WHAT THE EXERCISE ASKS:
Please copy everything from the line that contains "Given: Open the Date Range All Time dropdown" down to the line that contains "[x=391, y=71]", both ends included, character for character.

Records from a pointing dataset
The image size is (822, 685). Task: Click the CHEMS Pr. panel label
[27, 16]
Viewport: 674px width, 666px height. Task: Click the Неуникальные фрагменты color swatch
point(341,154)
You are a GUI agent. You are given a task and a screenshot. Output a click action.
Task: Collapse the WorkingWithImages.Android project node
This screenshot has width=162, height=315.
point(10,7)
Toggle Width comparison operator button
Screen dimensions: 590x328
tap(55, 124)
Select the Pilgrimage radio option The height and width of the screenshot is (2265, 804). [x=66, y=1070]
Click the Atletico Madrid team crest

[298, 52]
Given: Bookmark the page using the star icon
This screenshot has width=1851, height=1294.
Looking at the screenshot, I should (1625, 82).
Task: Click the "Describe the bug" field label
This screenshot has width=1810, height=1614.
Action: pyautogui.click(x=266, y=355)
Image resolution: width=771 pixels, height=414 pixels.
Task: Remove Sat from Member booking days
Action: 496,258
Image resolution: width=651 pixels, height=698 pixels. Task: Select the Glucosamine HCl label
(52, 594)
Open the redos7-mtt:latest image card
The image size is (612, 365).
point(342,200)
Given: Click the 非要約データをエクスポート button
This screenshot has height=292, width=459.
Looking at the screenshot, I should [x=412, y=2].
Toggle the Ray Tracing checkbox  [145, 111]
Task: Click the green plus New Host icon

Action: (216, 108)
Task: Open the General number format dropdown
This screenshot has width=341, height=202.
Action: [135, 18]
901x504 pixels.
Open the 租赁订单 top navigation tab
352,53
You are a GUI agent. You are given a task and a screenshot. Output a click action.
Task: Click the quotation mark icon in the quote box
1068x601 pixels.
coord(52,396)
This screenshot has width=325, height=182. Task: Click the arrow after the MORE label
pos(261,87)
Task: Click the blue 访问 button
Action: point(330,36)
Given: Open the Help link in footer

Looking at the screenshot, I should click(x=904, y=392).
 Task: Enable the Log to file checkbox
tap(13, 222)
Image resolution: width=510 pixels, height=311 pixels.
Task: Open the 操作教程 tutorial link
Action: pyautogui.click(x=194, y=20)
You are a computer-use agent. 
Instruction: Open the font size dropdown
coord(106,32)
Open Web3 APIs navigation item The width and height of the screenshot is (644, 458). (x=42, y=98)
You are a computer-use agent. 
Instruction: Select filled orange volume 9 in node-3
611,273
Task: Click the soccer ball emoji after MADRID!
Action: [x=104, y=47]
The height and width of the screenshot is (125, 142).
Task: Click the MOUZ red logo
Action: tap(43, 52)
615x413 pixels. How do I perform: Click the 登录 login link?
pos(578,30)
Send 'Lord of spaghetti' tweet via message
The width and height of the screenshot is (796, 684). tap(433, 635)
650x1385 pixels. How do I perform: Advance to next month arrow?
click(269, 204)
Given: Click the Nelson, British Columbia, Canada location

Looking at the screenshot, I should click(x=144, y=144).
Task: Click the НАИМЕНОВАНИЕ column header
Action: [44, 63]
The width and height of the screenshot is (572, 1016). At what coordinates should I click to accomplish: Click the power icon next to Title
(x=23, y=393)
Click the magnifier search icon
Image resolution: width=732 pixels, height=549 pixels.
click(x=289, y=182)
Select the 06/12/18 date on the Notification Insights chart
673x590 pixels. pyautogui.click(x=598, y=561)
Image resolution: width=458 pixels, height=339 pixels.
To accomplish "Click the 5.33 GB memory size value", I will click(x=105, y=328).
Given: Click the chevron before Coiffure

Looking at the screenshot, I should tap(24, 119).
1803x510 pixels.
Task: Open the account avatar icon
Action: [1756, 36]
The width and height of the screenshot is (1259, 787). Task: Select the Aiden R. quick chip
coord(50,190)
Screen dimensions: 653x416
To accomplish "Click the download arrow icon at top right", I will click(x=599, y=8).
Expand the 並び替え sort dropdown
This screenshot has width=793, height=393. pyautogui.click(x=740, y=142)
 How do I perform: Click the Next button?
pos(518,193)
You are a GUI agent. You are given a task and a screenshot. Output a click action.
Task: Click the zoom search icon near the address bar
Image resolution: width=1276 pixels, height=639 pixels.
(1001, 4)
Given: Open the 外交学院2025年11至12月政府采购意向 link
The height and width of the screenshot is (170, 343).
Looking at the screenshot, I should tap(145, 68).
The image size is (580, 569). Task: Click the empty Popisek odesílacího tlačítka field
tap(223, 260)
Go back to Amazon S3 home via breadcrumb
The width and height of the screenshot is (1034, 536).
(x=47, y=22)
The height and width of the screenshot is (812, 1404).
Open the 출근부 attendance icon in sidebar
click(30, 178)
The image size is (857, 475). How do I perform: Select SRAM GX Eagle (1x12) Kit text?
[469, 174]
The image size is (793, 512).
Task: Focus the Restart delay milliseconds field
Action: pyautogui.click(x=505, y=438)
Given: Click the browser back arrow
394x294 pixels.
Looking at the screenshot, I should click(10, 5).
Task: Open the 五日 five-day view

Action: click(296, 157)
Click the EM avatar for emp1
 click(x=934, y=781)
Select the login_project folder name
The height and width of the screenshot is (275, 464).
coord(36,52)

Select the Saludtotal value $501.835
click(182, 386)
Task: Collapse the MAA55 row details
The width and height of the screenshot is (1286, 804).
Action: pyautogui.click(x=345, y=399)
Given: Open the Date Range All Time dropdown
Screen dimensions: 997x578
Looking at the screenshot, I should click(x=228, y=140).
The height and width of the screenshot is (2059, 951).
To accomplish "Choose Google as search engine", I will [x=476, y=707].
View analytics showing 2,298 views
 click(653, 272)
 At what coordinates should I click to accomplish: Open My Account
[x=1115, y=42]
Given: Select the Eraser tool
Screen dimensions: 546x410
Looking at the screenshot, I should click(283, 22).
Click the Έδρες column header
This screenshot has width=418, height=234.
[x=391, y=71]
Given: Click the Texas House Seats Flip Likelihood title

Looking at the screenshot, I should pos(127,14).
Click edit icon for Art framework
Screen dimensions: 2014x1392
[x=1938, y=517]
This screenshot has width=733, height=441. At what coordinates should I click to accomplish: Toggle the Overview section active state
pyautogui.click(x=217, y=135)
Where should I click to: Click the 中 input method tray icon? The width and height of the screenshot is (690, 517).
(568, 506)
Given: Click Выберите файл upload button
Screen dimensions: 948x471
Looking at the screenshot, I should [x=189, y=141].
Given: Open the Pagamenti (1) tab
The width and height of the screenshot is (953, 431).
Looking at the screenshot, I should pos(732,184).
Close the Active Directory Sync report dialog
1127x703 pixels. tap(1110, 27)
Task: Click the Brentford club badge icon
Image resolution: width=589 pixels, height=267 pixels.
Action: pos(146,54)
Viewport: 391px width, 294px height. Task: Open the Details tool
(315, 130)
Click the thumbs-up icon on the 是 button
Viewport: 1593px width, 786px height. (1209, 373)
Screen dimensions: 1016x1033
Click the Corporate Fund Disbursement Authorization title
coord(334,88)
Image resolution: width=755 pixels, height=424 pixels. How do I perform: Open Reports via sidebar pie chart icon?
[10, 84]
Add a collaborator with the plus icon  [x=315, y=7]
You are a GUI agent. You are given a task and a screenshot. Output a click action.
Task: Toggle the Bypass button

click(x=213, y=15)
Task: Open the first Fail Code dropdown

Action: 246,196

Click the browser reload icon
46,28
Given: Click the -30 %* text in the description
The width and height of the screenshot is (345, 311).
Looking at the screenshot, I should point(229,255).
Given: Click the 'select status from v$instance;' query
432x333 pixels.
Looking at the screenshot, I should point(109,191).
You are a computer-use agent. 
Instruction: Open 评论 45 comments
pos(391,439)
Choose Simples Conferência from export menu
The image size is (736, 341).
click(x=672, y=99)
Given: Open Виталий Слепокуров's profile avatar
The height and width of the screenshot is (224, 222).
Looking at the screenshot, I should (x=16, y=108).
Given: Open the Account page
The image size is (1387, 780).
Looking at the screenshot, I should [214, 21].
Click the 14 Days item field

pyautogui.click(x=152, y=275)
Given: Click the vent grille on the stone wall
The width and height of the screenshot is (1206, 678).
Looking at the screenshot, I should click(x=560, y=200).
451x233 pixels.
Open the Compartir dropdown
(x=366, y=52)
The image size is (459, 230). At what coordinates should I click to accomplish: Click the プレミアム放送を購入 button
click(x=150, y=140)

ANSWER:
Given: Open the Date Range All Time dropdown
Screen dimensions: 997x578
Looking at the screenshot, I should click(x=228, y=140).
The height and width of the screenshot is (2059, 951).
To accomplish "Choose Google as search engine", I will [x=476, y=707].
View analytics showing 2,298 views
 click(653, 272)
 At what coordinates should I click to accomplish: Open My Account
[x=1115, y=42]
Given: Select the Eraser tool
Screen dimensions: 546x410
Looking at the screenshot, I should click(283, 22).
Click the Έδρες column header
This screenshot has width=418, height=234.
[x=391, y=71]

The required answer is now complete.